▶ [本文]:
+--

停電爆弾(ていでんばくだん、:Graphite bomb)、ブラックアウト爆弾(ブラックアウトばくだん、英:Blackout bomb)とは、爆発によって炭素繊維を主体とするワイヤーを撒き散らすことで、送電施設などにショートを起こさせ、機能を奪い停電を発生させる爆弾である。直接的には非殺傷兵器であることからソフト爆弾(ソフトばくだん、英:Soft bomb)とも呼ばれる。

概要[編集]

爆発によって電気抵抗が低く電気伝導の性質を持つ長い炭素繊維のワイヤーを大量に周囲に放出し、この炭素繊維が大量に施設に付着することで発電所から送電施設や電線路など電力系統絶縁を損なって電力送出を妨害する。これを除去しないことには電力供給を行えないことから、復旧に時間がかかり、その除去作業完了までの間は継続的に電力を必要とする各種活動を妨害する。

爆弾の作動によって有害物質を撒き散らしたり高速の破片を周囲にばら撒いたりしないという性質のため、直接的には人体に影響を与えないとされていることから、非殺傷兵器に分類される。ただし停電に伴って副次的に予測される通信および交通機関輸送施設の停止といった社会的な混乱や、生命維持装置など直接人命に関わる装置の停止による致命的な事態は考慮されない。

アメリカ軍が保有するCBU-94が同種爆弾としてよく知られており、このクラスター爆弾の一種である爆弾は、子爆弾のBLU-114/Bから内部に納められた炭素繊維ワイヤー(カーボングラファイト)を放出する。このワイヤーが送電施設に絡み付いてショートさせ、送電施設を麻痺させるのである[1]。この爆弾は1990-1991年の湾岸戦争(電力の85%に影響)および1999年5月にコソボ紛争(70%に影響)で、実際に使用された。同爆弾は炭素繊維を使用することからグラファイト爆弾(英:graphite bomb)とも呼ばれる。

+--

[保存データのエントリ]

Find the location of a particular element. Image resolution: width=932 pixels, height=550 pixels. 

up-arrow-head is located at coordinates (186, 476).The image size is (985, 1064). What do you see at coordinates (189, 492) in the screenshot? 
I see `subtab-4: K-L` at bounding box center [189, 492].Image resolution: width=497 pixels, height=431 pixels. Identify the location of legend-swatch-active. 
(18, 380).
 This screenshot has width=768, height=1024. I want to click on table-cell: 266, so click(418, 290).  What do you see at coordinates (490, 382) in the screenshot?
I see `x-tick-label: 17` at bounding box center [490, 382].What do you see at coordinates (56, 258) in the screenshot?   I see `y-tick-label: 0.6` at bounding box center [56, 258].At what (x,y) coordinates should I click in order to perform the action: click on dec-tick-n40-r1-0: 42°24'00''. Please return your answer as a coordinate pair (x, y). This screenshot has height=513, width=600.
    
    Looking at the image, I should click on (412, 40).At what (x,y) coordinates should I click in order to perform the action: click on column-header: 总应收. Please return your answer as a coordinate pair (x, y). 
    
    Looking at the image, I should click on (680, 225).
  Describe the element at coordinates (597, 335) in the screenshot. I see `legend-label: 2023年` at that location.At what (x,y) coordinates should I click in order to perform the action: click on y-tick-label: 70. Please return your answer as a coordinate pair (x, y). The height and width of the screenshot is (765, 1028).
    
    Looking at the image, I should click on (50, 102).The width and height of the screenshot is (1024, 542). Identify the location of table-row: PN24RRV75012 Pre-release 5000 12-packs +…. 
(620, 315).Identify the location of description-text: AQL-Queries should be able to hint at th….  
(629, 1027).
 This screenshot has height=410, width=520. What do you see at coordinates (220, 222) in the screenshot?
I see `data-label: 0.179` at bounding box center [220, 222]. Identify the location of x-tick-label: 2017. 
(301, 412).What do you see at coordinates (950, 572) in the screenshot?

+--

▶ [理解度チェック]:
#1 本文によると、CBU-94が1999年5月に使用された紛争は何か。
#2 本文の「爆弾の作動によって有害物質を」から「致命的な事態は考慮されない。」に至るまでの部分を、一字も変えずに出力しなさい。
本文の内容だけをもとに取り組むこと。

▶ [解答一覧]:
#1 コソボ紛争

#2
爆弾の作動によって有害物質を撒き散らしたり高速の破片を周囲にばら撒いたりしないという性質のため、直接的には人体に影響を与えないとされていることから、非殺傷兵器に分類される。ただし停電に伴って副次的に予測される通信および交通機関輸送施設の停止といった社会的な混乱や、生命維持装置など直接人命に関わる装置の停止による致命的な事態は考慮されない。